業界としては初の試みであり、現段階では対象アーティストが限定的で、かつ、発券済みのチケットだけが対象ですが、今後は対象を拡大して利便性を高めることで、この公式サイトの利用を促進させたいとしています。
このような公式サイトが開設されたことで、チケットは入手したもののコンサートに行けなくなってしまったファンが、他のファンにチケットを「定価」で譲ることができるようになり、正常な取引の促進が期待されます。
ただし、これは「心あるファン」同士の関係においてのみ成立することです。
本当のファンであれば、ファン心理につけ込んで「濡れ手に粟」のような金儲けを目論む「転売屋」の手口には、怒りを覚えているはずだからです。
しかし、他方で、高く売れる「プラチナ・チケット」を「定価」で手放すことに「抵抗」を感じる人も少なくないかも知れません。

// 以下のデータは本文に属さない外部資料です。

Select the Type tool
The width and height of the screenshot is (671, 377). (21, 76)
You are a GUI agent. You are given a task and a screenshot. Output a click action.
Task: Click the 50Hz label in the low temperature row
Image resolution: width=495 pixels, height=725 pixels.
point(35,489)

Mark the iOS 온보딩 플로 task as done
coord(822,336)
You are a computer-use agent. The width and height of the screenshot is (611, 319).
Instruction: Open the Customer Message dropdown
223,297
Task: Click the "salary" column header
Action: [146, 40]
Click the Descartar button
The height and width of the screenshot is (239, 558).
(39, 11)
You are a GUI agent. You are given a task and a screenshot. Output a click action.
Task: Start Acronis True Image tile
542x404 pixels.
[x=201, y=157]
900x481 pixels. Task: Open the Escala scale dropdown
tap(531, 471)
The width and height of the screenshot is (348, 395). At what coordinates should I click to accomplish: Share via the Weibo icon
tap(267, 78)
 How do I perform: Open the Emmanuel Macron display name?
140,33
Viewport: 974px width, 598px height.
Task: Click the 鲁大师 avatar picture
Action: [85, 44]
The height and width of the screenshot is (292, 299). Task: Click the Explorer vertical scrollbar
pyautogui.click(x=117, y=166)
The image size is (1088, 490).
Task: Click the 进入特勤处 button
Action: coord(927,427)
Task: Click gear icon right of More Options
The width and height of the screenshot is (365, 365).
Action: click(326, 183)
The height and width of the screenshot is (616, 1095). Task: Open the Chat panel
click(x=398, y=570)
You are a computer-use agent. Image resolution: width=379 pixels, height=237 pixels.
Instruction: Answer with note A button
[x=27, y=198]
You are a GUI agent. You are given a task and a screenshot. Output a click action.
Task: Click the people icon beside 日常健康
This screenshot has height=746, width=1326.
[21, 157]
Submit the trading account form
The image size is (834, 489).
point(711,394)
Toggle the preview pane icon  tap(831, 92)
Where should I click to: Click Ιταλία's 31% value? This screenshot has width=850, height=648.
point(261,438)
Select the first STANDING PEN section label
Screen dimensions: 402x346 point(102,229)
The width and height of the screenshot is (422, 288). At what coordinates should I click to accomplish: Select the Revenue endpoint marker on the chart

やはり一番問題なのは、違法なチケット高額転売を事実上容認することで、このような「犯罪行為」を「助長」している「転売サイト」の存在でしょう。
もしも「転売サイト」が規約でチケットの高額転売にストップを掛ければ、このような「犯罪行為」は実行できなくなるからです。
その意味で、これら「転売サイト」の運営者が、古物営業法違反や詐欺などの「共犯」として検挙されることも、決してあり得ないわけではないと私自身は考えています。
今後は、明確にチケットの高額転売を禁止し、これを取り締まるための法規制の整備が進むものと考えられます。
しかし、そのような法整備が進まない限り「転売サイト」でのチケット高額転売は続くのでしょうか。
あるいは、警察がこれら「転売サイト」の運営者の検挙に重い腰を上げる方が先になるのでしょうか。
どうか「転売サイト」の運営者には、一日も早くみずからの「社会的責任」の存在に気づいて欲しいところです。
それこそが、この問題を解決するための「次なるステップ」になるのではないかと思われます。